4 Section 4. Monte Carlo

2021-09-10

4.2 Notes

4.2.1 Reading instructions

Overview of chapter sections:

  • 10.1 Numerical integration (overview)
  • 10.2 Distributional approximations (overview, more in Chapter 4 and 13)
  • 10.3 Direct simulation and rejection sampling (overview)
  • 10.4 Importance sampling (used in PSIS-LOO discussed later)
  • 10.5 How many simulation draws are needed? (Important! Ex 10.1 and 10.2) • 10.6 Software (can be skipped)
  • 10.7 Debugging (can be skipped)

Other comments:

  • “Importance sampling is useful in importance sampling leave-one-out cross-validation (LOO-CV)” and Pareto smoothed importance sampling (PSIS-LOO).
  • “BDA3 p. 266 recommends importance resampling without replacement. At the time of writing that in 2013, we had less experience with importance sampling and there were some reasonable papers showing reduced variance doing resampling without replacement. We don’t recommend this anymore as Pareto smoothed importance sampling works better and is also applicable when the resample sample size is equal to the original sample size.”

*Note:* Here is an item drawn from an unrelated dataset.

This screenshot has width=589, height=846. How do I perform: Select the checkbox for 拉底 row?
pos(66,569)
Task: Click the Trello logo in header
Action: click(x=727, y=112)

4.2.2 Chapter 10. Introduction to Bayesian computation

  • Bayesian computation revolves around 2 steps:
    1. computing the posterior distribution \(p(\theta|y)\)
    2. computing the posterior predictive distribution \(p(\tilde{y}|y)\)
  • this chapter summarizes statistical procedures for approximately evaluating integrals
  • define two distributions:
    • target distribution: distribution to be simulated \(p(\theta\)|y)
    • unnormalized density: distribution to be simulated \(q(\theta\)|y)
      • \(q(\theta|y)/p(\theta|y)\) is a constant only dependent on \(y\)
      • thus, for Bayes theorem, use \(p(\theta)p(y|\theta) \propto p(\theta|y)\)
  • when possible, use log posterior densities to avoid computational over/underflows

10.1 Numerical integration

  • methods where the integral over a continuous function is evaluated by computing the value of the function at a finite number of points
    • included simulation methods (such as Monte Carlo) and deterministic methods
  • posterior expectation of a function \(h(\theta)\): \(\text{E}(h(\theta)|y) = \int h(\theta) p(\theta|y) d\theta\)
    • thus can express any integral over \(\theta\) as a posterior expectation by properly defining \(h(\theta)\)
  • simulation methods obtain random samples of \(\theta^s\) from the target dist. \(p(\theta)\) and estimate the expectation of and function \(h(\theta)\):

\[ \text{E}(h(\theta)|y) = int h(\theta)p(\theta|y) d\theta \approx \frac{1}{S} \sum_{s=1}^S h(\theta^s) \]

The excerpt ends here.